▸ **THE TASK**: Your answer should be the lines below from the one holding "Where should I click to: Open the Oranjestad" through the one holding "Task: Click the England 6 legend entry", copied exactly and with nothing else.

[Records from a dataset]
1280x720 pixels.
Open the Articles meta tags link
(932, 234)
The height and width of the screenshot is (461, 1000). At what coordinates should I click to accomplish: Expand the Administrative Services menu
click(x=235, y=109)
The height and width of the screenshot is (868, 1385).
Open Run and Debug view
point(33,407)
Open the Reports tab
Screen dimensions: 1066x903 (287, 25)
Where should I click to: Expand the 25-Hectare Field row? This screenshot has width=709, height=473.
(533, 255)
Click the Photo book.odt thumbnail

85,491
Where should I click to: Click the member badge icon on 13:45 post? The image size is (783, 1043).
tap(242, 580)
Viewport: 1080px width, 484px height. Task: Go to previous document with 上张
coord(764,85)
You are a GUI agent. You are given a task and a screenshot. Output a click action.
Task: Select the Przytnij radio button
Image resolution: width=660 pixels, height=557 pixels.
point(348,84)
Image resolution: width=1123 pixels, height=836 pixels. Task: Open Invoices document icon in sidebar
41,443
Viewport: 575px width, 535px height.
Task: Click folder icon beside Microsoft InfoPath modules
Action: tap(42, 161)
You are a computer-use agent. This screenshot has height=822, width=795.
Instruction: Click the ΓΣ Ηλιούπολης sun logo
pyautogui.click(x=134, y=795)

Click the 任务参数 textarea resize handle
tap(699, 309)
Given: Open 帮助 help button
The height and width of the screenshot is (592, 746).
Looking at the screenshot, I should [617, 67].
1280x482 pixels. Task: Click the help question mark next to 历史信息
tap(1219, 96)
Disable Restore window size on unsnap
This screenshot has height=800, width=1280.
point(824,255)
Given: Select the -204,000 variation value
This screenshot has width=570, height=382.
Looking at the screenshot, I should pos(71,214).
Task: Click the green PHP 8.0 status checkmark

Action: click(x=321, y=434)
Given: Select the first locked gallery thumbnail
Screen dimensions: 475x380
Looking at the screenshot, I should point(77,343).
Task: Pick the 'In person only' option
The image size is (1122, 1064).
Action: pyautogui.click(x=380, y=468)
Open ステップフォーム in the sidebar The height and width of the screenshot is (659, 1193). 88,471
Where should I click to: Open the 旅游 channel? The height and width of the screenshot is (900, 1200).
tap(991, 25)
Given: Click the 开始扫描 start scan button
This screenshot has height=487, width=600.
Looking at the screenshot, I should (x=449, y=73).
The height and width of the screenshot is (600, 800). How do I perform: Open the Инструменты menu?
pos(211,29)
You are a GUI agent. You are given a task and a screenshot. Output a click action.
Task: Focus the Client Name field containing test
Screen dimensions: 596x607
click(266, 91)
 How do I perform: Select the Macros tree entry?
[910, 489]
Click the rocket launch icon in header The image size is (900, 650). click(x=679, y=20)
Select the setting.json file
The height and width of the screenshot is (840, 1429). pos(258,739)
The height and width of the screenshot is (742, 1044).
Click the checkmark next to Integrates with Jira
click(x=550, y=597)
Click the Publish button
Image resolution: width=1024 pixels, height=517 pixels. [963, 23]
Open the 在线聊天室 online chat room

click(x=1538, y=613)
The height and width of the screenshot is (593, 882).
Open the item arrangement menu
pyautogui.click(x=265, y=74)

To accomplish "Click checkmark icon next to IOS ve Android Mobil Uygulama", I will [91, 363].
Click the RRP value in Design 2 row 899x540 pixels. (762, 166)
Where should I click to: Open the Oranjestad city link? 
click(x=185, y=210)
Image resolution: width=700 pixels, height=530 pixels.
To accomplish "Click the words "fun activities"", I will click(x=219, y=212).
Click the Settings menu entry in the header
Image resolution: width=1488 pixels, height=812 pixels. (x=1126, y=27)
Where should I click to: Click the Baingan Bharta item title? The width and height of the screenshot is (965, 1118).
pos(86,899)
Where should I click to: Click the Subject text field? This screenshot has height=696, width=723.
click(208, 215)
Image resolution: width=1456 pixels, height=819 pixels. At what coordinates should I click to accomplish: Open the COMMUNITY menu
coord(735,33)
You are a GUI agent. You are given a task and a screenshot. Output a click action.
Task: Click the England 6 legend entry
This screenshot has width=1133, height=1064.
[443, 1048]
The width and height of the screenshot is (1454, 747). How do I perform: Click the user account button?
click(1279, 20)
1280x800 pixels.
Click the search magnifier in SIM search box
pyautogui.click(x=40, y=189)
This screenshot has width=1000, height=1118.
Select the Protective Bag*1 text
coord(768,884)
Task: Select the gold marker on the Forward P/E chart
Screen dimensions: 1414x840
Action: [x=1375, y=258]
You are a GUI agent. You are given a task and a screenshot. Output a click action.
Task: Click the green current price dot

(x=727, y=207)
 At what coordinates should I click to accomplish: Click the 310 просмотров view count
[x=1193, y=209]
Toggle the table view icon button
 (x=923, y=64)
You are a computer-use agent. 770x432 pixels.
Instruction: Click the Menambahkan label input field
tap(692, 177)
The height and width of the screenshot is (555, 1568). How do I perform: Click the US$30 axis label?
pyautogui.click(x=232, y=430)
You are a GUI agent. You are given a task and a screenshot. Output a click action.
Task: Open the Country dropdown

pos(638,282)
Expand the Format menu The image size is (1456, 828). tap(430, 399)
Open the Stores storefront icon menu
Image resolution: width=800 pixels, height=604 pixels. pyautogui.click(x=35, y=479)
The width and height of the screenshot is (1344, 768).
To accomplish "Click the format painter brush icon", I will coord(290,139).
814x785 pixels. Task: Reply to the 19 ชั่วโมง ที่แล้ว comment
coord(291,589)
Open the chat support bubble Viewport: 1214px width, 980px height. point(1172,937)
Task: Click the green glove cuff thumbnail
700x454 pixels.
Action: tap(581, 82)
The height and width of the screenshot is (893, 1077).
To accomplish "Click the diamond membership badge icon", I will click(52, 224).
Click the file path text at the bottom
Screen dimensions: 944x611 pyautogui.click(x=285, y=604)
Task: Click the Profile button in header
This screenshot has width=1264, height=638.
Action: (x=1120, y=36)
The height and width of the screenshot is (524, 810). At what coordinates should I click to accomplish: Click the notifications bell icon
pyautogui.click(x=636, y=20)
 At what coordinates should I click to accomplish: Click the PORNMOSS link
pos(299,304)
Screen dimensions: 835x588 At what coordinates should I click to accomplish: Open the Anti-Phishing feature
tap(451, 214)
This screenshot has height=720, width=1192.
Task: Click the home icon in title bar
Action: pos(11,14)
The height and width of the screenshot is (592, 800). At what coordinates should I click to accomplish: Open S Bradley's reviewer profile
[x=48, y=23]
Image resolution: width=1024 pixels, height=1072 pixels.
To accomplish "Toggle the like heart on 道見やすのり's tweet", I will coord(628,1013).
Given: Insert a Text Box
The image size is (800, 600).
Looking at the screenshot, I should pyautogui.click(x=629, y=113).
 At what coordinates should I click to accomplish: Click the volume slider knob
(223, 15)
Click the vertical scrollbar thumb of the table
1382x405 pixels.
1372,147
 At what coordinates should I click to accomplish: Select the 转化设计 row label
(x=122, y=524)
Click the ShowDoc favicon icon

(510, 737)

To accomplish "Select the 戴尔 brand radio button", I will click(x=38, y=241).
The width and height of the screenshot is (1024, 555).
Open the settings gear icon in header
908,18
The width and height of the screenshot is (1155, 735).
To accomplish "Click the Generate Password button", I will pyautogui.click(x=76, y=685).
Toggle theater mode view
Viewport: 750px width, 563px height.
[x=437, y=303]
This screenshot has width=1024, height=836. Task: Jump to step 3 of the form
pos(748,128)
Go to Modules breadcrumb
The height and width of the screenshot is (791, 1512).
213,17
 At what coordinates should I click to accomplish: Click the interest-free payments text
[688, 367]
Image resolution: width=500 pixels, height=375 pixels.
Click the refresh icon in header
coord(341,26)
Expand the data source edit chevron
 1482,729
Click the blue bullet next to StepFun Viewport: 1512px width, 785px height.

▸ **EXERCISE RESULT**:
Where should I click to: Open the Oranjestad city link? 
click(x=185, y=210)
Image resolution: width=700 pixels, height=530 pixels.
To accomplish "Click the words "fun activities"", I will click(x=219, y=212).
Click the Settings menu entry in the header
Image resolution: width=1488 pixels, height=812 pixels. (x=1126, y=27)
Where should I click to: Click the Baingan Bharta item title? The width and height of the screenshot is (965, 1118).
pos(86,899)
Where should I click to: Click the Subject text field? This screenshot has height=696, width=723.
click(208, 215)
Image resolution: width=1456 pixels, height=819 pixels. At what coordinates should I click to accomplish: Open the COMMUNITY menu
coord(735,33)
You are a GUI agent. You are given a task and a screenshot. Output a click action.
Task: Click the England 6 legend entry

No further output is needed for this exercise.